How to add a custom module¶
snpArcher supports custom Snakemake modules that build on its outputs.
Module requirements¶
To be included in snpArcher, a module must meet four criteria:
- Conda-defined environments. The module's Snakefile must define all software dependencies using conda environment files, so that users do not need to install tools manually.
- Open source and documented. The module must be freely distributed (e.g., on GitHub) with documentation sufficient for users to adapt it to their needs.
- Unit tested. The module must include a test that runs on either the existing snpArcher test dataset or a module-specific minimal test dataset.
- Registered.

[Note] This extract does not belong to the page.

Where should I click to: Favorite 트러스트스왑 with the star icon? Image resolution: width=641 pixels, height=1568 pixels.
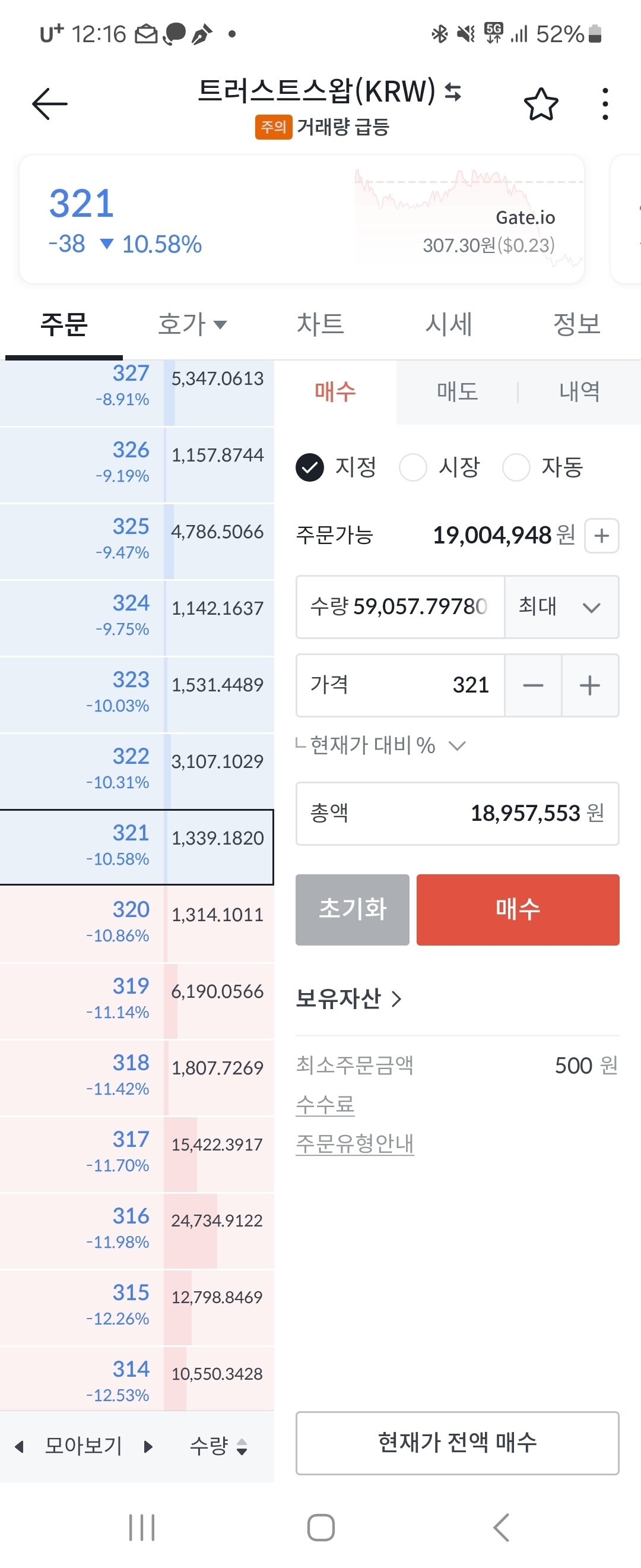pos(542,105)
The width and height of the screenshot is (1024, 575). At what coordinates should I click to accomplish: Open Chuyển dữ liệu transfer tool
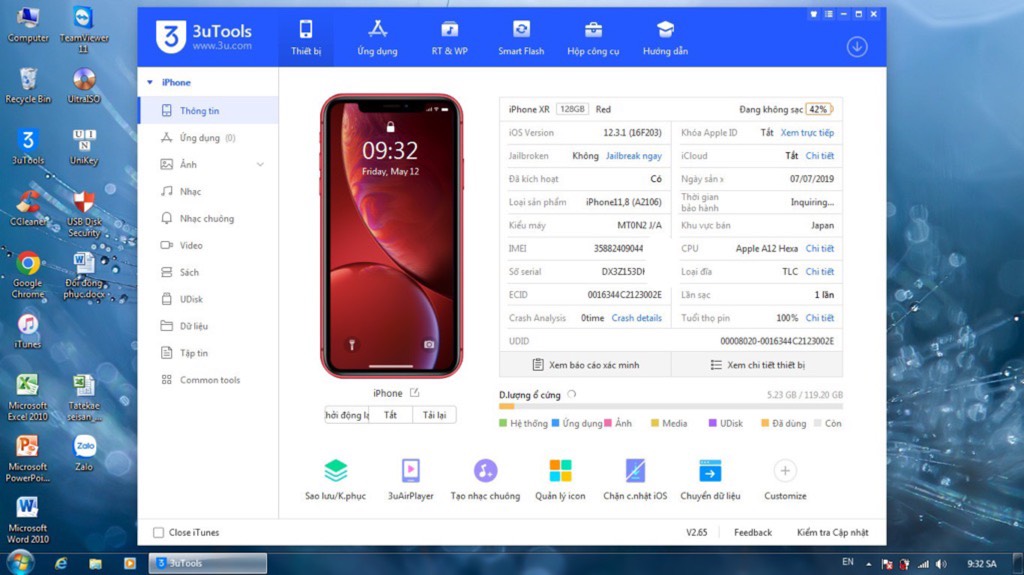point(710,471)
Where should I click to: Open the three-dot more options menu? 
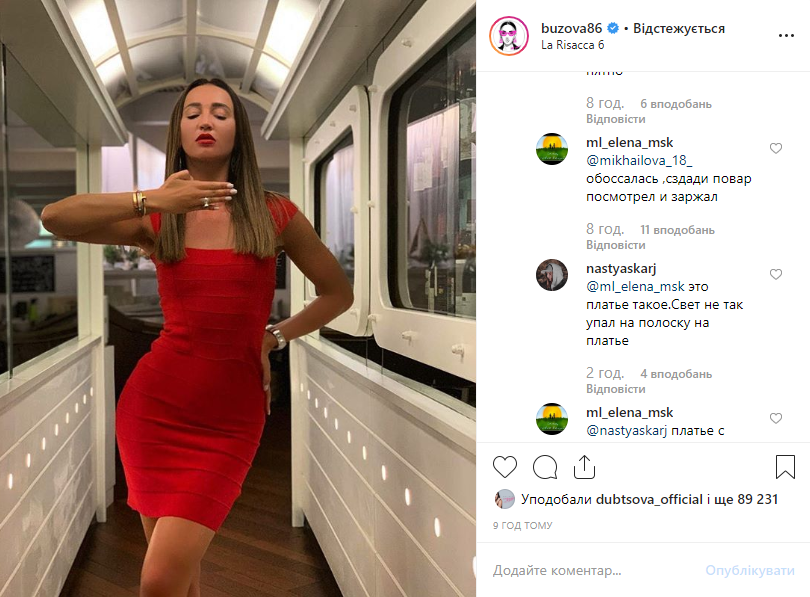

The module should be registered within the main snpArcher project so users can find it.
Create the module¶
Directory structure¶
A module lives in its own directory under workflow/modules/:
workflow/modules/my_module/
├── Snakefile # Snakemake rules
└── envs/
└── my_tool.yaml # Conda environment definition(s)
Snakefile conventions¶
Your module's Snakefile should:
- Accept inputs from snpArcher's standard output paths (e.g.,
results/vcfs/filtered.vcf.gz,results/bams/markdup/{sample}.bam). - Write outputs under a dedicated subdirectory (e.g.,
results/my_module/). - Use conda environment files for all tool dependencies.
- Define a top-level target rule (e.g.,
rule all) that lists the module's final outputs.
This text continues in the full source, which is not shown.